As such genome sequences would serve as the main source of information in postulating and circumscribing species that are not available as pure cultures (Konstantinidis and Rosselló-Móra 2015). Based on the DNA sequences retrieved from the metagenomic studies, virtual taxonomy could be functional and practical in which prediction and conclusive studies based on the genome information about its cell structure, physiology and biological roles could be reported (Fig. 1.2). Combining and analysing the results thus obtained will fetch ‘consensus taxonomy’ of a microorganism. As a consequence, there is an immediate need of non-culture-based rapid method of identification utilising molecular approaches mainly centring DNA-based methods selecting taxa-specific loci. This propensity will foster a rapid and cost-effective method for bacterial identification in the coming years.

Fig. 1.2
figure 2

Identification and classification of finely delineated virtual species by filtration of the epitaxonomic information and genomic information such as genomics, phenotyping, chemataxonomy, metataxon information, physiology and metabolic networking, using bioinformatic tools

7 Concluding Remarks

Since all the information applied in the taxonomic studies are based on assets and not just liability, integrated and system-based taxonomy has a good probability of expansive implementation in the future owing to its functionality.
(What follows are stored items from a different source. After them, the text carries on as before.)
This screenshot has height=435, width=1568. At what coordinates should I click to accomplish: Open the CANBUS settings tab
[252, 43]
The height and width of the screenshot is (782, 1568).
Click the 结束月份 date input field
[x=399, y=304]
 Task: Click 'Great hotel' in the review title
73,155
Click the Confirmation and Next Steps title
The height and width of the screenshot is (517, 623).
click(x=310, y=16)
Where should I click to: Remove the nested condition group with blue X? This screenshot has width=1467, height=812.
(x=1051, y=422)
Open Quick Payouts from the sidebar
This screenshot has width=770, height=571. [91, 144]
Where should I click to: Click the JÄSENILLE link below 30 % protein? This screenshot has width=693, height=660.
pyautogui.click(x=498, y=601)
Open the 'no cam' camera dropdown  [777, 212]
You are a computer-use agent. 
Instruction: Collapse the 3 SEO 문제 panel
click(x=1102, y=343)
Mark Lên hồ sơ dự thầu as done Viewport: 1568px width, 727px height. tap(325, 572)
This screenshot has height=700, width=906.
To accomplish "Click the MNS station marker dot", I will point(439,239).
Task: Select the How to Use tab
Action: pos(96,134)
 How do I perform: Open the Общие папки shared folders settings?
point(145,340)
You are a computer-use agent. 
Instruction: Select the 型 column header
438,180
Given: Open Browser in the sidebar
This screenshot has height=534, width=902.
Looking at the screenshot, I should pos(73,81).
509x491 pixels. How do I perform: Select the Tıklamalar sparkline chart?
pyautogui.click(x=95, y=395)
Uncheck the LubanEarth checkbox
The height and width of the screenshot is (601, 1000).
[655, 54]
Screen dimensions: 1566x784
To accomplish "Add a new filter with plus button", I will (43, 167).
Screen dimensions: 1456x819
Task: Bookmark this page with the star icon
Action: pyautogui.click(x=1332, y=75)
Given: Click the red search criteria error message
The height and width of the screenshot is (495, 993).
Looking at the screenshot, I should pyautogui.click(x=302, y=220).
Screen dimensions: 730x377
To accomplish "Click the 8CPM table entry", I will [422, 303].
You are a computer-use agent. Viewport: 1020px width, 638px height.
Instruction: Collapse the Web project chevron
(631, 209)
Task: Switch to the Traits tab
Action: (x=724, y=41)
It may be a gradual change, but it surely helps in obtaining the bigger picture basically concatenating its genome to its state of being (phenotype) and also various environmental factors. Formulating virtual taxa related to taxonomy is on the other side a liability used only for aiding taxonomists to understand its inherent property of uncultivated state. It is a visualisation aid. Despite the fact that many methods have been realised and still being developed, there is still an undying need for the quick and rapid method of identification of bacteria.